* **Exercise tasks**
**A.** Using the TPA how-to page, answer these questions:
(i) What does opening http://localhost:8880/ bring up?
(ii) What is the default Kerberos authentication timeout?
(iii) Which Linux package provides the sqldiff command?
**B.** Print the section of the TPA how-to page from "- Run all notebooks" up to and including "partition is up-to-date.", word for word.

* **Provided passage**
◆ ◆ ◆ ◆ ◆ ◆ ◆
Content translation/Deployments/How-to/TPA
This is how-do document to update Template Parameter Alignment database in the cxserver.
Connect to stat100x
[edit]ssh -N stat100X -L 8880:127.0.0.1:8880
Open, http://localhost:8880/
This will open JupyterHub, which requires LDAP password to login.
Starting notebook
[edit]Make sure to check Kerberos authentication timeout first. Default is set to 48 hours now.
klist
Extend it by running kinit:
kinit
Running scripts
[edit]- Open terminal and clone:
https://gitlab.wikimedia.org/dsaez/templatesAlignment
- Update
config.json
for pairs requires to generate template parameter alignments.
- Run all notebooks in order.
00ExtractNamedTempates.ipynb
overwrites existing output files if it runs again, so it is better to save produced JSON files (eg: templates-articles_xx.json and templates-summary_xx.json) in other directory to avoid losing data. For large languages like en, it can be reused if we are running process within few days, this will save time.
- While running
02alignmentsSpark.ipynb
, make sure that Wikidata partition is up-to-date.
Updating database
[edit]Run: scripts/prepare-template-mapping.sh
from cxserver pointing all generated files from the process.
This will update new templatemapping.db in the same folder. Use sqldiff
command (available with sqlite3-tools package in Linux) to see difference between old and new database.
◆ ◆ ◆ ◆ ◆ ◆ ◆
* **Source data**
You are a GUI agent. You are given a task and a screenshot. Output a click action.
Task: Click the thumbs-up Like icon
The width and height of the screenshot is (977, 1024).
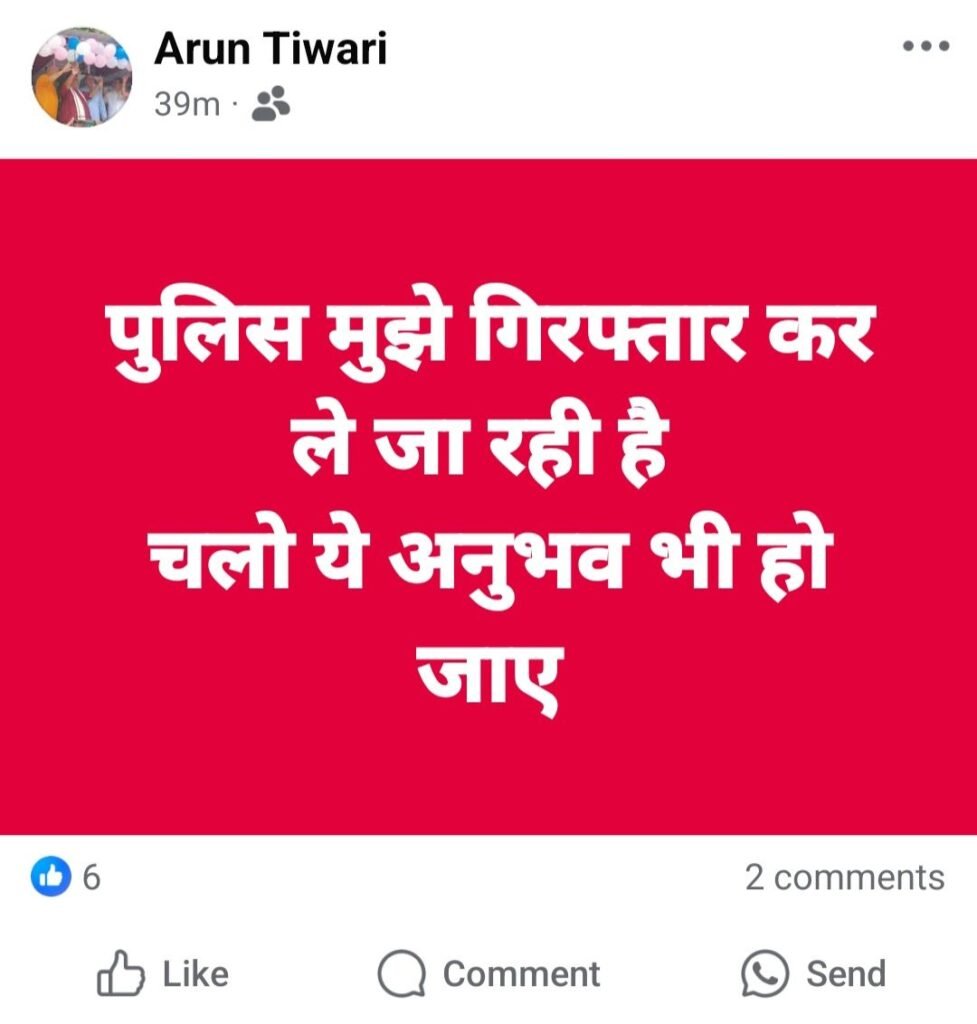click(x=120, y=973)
◆ ◆ ◆ ◆ ◆ ◆ ◆
* **Answers provided**
**A.**
(i) JupyterHub
(ii) 48 hours
(iii) sqlite3-tools

**B.**
- Run all notebooks in order.
00ExtractNamedTempates.ipynb
overwrites existing output files if it runs again, so it is better to save produced JSON files (eg: templates-articles_xx.json and templates-summary_xx.json) in other directory to avoid losing data. For large languages like en, it can be reused if we are running process within few days, this will save time.
- While running
02alignmentsSpark.ipynb
, make sure that Wikidata partition is up-to-date.